In a similar way, if we take the first order derivative for $x_i$, our result has to contain all previous values except $x_i$. Suppose we call the new variable we're going to use $k$. The only requirement for $k$ is to be not $i$ (and, I suppose, $k<0$, but that is implied from the original function I think). Taking this requirement and putting it in our product function we have the first part of the first order derivative of our Lagrangian:
$$\prod_{k\neq i}^{n} x_k$$
For the second part we have to take the first order derivative of a sum ($\sum$). This is slightly different, but can be explained in a similar fashion. First, we expand the notation again, to show what goes on 'under the hood':
$$\sum_{i=1}^{n} p_ix_i \equiv p_1x_1 + p_2x_2 + \cdots + p_nx_n $$
Suppose again we take the first order derivative for $x_2$. Like in the previous example, $x_2$ gets reduced through the power rule. Unlike the previous example, all other $x$'s now become constants, which are eliminated when taking a first order derivative:
$$\require{cancel} \cancel{p_1x_1 +} p_2 \left(1\cdot x_2^0 \right)\cancel{ + \cdots + p_nx_n } \Rightarrow p_2 \cdot 1 \Rightarrow p_2$$
We can see that if we derive for $x_1$, the result will be $p_1$. More generally, no matter which $i$ we choose, all other $p$'s and $x$'s will be constants and will be eliminated, leaving only $p_i$. However, the sum-part of our Lagrangian also contains another constant $y$, but as we have seen, that gets eliminated. Therefore, the first order derivative of the part between brackets is:
$$\sum_{i=1}^{n} p_ix_i - y \Rightarrow p_i$$
With that, we can finally construct the first order derivative of our Lagrangian for an arbitrary good $x_i$:
$${{\delta\mathcal{L}}\over{\delta x_i}} = \prod_{k\neq i}^{n} x_k - \lambda \left(p_i\right) = 0$$
However, that doesn't tell us much. It simply states that at some expenditure $\lambda p_i$ the utility we get from $x_i$ is maximized and equal to $\prod_{k\neq i}^{n} x_k$. However, we are looking for demand, which means we want to express $x_i$ as some function of the other variables. So we would like to get out some $x_i$ somewhere and if we could get rid of that pesky $\lambda$ all the better.
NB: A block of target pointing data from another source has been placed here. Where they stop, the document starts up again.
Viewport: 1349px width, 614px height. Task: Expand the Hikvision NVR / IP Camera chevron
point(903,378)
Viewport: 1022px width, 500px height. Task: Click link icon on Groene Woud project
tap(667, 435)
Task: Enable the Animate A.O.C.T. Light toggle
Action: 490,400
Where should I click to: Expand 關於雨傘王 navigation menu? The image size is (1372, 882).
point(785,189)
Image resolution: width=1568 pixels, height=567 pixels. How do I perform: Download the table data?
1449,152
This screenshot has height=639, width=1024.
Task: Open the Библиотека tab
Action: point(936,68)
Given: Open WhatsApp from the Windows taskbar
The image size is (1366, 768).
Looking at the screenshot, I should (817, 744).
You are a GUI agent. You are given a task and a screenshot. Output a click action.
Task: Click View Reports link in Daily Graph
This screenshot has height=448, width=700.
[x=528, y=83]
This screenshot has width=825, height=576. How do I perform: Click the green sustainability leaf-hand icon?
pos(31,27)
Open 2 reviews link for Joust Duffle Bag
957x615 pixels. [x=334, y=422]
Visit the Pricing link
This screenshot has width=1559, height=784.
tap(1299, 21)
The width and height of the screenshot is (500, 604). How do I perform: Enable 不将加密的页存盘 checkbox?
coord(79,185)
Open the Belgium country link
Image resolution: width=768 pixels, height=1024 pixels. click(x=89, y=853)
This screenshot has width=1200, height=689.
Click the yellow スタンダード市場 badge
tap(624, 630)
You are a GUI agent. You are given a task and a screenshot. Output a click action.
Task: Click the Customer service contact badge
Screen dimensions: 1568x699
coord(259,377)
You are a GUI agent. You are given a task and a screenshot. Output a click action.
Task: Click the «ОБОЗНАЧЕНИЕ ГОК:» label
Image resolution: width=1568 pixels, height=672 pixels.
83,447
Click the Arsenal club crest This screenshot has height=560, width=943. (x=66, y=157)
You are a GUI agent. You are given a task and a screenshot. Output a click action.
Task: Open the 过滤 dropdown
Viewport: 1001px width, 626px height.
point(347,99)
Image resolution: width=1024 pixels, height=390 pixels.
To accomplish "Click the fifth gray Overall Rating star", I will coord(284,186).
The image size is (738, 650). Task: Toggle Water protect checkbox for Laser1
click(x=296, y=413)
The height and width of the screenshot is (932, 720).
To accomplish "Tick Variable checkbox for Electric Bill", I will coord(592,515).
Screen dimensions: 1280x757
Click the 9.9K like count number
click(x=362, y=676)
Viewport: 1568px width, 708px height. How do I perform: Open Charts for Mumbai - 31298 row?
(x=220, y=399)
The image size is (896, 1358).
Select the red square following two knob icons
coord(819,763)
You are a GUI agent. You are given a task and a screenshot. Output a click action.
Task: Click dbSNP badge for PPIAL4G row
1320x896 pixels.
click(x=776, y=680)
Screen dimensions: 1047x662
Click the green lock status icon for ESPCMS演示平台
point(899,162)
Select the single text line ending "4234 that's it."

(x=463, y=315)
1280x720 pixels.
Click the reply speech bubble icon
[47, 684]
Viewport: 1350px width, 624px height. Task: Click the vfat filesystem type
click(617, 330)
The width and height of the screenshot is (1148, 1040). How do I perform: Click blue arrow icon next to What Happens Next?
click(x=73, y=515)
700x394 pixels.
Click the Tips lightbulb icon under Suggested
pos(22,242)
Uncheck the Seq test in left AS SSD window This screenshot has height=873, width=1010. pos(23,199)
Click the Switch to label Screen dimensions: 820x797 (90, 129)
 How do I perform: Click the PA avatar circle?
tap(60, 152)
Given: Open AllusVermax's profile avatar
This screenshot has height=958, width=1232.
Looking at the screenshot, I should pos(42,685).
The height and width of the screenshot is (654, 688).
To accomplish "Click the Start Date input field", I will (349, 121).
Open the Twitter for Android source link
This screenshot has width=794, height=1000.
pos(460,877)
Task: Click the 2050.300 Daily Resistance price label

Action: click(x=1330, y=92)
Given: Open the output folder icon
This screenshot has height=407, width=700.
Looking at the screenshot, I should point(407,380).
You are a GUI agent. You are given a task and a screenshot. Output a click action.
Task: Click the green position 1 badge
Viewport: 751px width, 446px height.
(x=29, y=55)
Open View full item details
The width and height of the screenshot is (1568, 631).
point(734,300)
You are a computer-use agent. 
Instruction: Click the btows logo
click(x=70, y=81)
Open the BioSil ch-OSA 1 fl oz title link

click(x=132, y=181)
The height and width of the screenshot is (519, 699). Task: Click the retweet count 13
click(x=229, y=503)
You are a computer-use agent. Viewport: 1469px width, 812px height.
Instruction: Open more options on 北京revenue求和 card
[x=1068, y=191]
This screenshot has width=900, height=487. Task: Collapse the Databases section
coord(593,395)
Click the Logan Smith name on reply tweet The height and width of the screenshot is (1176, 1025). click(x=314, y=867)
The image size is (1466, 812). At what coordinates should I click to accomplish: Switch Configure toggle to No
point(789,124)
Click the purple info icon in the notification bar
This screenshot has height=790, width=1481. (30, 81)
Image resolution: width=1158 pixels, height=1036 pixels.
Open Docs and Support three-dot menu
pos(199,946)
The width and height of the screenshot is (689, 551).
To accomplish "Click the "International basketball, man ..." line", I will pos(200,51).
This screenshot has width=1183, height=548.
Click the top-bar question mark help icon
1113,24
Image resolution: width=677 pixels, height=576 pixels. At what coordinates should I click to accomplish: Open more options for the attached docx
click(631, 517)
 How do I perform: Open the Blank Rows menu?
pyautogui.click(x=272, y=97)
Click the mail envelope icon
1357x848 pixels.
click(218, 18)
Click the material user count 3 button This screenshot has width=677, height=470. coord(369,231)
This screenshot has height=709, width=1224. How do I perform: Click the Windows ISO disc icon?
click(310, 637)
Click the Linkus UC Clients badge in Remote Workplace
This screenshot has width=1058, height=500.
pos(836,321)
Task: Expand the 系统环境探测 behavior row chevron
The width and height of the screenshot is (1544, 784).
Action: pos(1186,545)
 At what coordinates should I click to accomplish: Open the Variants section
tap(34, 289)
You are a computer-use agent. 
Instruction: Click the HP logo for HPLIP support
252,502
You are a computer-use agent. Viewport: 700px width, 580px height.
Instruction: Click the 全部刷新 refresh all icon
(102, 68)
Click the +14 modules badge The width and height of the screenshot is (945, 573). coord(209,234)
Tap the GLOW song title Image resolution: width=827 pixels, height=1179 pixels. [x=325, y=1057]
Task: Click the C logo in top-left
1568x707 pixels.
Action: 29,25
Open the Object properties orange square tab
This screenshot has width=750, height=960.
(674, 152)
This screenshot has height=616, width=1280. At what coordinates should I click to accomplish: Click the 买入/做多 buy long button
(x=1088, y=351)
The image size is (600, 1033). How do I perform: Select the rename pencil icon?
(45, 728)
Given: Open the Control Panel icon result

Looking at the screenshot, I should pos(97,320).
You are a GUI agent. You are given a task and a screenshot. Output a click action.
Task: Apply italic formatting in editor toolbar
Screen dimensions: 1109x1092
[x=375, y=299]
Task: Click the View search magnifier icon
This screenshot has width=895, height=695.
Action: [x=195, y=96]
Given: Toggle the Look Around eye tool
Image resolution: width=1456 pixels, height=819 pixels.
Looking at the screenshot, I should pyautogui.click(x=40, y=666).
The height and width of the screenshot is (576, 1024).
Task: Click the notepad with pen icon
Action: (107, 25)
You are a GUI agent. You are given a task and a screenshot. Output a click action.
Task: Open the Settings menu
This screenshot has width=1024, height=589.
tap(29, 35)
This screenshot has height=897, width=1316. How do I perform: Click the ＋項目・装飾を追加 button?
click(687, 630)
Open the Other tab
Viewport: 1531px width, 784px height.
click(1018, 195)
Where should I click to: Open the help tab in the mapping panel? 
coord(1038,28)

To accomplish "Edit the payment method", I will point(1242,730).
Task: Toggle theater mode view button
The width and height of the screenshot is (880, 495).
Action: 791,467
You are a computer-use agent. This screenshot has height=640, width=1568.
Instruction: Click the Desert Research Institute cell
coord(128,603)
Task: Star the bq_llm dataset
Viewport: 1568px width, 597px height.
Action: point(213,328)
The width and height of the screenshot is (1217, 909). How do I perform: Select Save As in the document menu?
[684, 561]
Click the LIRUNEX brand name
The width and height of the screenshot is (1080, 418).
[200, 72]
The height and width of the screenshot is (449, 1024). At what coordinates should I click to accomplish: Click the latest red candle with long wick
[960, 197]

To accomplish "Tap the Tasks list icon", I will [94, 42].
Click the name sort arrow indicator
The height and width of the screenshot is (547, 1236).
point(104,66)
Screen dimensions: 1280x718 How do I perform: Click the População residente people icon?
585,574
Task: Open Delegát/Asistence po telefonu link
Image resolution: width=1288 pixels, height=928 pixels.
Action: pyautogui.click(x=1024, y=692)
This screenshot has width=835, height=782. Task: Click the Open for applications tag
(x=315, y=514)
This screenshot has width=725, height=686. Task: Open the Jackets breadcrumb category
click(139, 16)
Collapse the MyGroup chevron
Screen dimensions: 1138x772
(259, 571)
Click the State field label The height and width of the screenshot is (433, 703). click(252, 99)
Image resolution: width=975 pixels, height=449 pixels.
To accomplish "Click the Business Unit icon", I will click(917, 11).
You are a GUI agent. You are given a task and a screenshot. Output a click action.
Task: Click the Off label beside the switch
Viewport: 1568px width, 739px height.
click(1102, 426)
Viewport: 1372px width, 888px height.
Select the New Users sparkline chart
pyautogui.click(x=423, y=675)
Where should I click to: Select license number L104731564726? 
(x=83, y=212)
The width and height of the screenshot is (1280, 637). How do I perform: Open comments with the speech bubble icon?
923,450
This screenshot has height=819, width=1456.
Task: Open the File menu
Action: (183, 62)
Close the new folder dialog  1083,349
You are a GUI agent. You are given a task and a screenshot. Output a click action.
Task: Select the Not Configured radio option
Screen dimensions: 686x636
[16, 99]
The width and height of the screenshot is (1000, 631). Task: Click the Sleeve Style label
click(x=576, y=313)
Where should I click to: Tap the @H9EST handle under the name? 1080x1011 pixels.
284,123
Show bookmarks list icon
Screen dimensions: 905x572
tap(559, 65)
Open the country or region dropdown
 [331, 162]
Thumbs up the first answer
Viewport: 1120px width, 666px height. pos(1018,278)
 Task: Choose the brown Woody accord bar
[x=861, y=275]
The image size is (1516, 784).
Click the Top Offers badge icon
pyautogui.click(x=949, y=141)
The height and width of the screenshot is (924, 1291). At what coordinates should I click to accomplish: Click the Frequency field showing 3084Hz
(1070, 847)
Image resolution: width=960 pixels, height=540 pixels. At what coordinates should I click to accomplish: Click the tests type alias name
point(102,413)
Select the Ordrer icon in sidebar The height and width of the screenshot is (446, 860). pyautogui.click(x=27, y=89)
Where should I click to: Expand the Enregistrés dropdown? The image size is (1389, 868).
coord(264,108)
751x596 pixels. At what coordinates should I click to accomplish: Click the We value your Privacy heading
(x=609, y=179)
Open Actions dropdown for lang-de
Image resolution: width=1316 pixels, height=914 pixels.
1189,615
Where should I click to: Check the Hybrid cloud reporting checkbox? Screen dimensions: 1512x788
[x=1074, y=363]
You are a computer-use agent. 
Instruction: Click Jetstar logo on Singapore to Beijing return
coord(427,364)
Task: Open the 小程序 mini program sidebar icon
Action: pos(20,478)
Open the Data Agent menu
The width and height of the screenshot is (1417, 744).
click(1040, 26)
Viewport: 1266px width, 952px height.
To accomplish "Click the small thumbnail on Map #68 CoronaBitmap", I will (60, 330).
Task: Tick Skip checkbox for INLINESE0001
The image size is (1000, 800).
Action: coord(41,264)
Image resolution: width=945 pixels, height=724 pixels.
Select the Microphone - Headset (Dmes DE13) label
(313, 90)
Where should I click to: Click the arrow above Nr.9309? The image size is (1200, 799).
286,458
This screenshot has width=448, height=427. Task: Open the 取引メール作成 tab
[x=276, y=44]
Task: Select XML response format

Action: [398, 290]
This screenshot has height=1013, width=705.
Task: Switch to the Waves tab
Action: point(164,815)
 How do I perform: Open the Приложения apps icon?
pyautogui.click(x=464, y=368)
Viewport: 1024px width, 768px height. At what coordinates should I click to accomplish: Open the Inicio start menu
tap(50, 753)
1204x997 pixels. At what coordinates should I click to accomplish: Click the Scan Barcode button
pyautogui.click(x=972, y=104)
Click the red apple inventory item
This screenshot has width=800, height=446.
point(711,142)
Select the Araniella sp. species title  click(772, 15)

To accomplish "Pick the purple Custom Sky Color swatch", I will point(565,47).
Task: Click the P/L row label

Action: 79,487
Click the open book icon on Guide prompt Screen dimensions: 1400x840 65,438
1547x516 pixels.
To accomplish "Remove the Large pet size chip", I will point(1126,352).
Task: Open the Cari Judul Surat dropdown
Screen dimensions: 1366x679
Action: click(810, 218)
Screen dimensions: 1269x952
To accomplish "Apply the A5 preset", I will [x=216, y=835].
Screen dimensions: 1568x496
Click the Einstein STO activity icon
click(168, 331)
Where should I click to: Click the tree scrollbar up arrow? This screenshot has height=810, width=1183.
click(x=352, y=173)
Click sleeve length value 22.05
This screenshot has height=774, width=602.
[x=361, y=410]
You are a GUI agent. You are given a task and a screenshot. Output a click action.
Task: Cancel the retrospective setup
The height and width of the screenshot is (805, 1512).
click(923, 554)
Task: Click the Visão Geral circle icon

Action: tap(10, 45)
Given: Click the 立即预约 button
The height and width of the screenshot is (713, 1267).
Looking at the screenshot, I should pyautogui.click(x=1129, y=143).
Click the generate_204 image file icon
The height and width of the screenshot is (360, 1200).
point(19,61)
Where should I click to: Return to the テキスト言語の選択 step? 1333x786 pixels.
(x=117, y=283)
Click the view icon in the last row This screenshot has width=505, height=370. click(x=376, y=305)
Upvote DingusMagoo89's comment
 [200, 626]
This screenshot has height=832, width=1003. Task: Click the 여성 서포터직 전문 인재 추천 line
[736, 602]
How about we take another arbitrary good, $j$, and derive its first order condition:
$${{\delta\mathcal{L}}\over{\delta x_j}} = \prod_{k\neq j}^{n} x_k - \lambda \left(p_j\right) = 0$$
Now we can take a look at the relative demand of both goods. Maybe we buy more of one than the other? We can do this by slightly rewriting the first-order conditions, and dividing them by each other:
$${{\prod_{k\neq j}^{n} x_k}\over{\prod_{k\neq i}^{n} x_k}} = {{p_j}\over{p_i}}$$
Notice how the $\lambda$'s are gone, as we divided those by each other. Even better, we can find our $x_i$ somewhere in the division of the two product functions. Notice how the top product function includes all $k$ except $j$. This means it includes $i$. The bottom function has all $k$ except $i$. Therefore, as we divide those, $i$ is the only value for $k$ that will remain on the top. Similarly, because the top does not include $j$, that is the only value for $k$ that will remain on the bottom. For example:
$$\require{cancel} {{1\times2\times3}\over{1\times2\times4}} \Rightarrow {{\cancel{1\times2\times}3}\over{\cancel{1\times2\times}4}} \Rightarrow {3\over4}$$
If we do it for real now, we will get:
$${x_i \over x_j} = {p_j \over p_i} \Rightarrow p_ix_i = p_jx_j$$
This means that the consumer spends identical portions of his budget on goods $i$ and $j$. Because these are arbitrary goods, this holds for all goods. If there are $n$ goods which each get an identical portion of the budget $y$, then we know that the portion of the budget $p_ix_i$ for each good $i$ is ${y \over n}$. Finally, we can rewrite that to give us our final demand of good $i$: $x_i = {y \over np_i}$.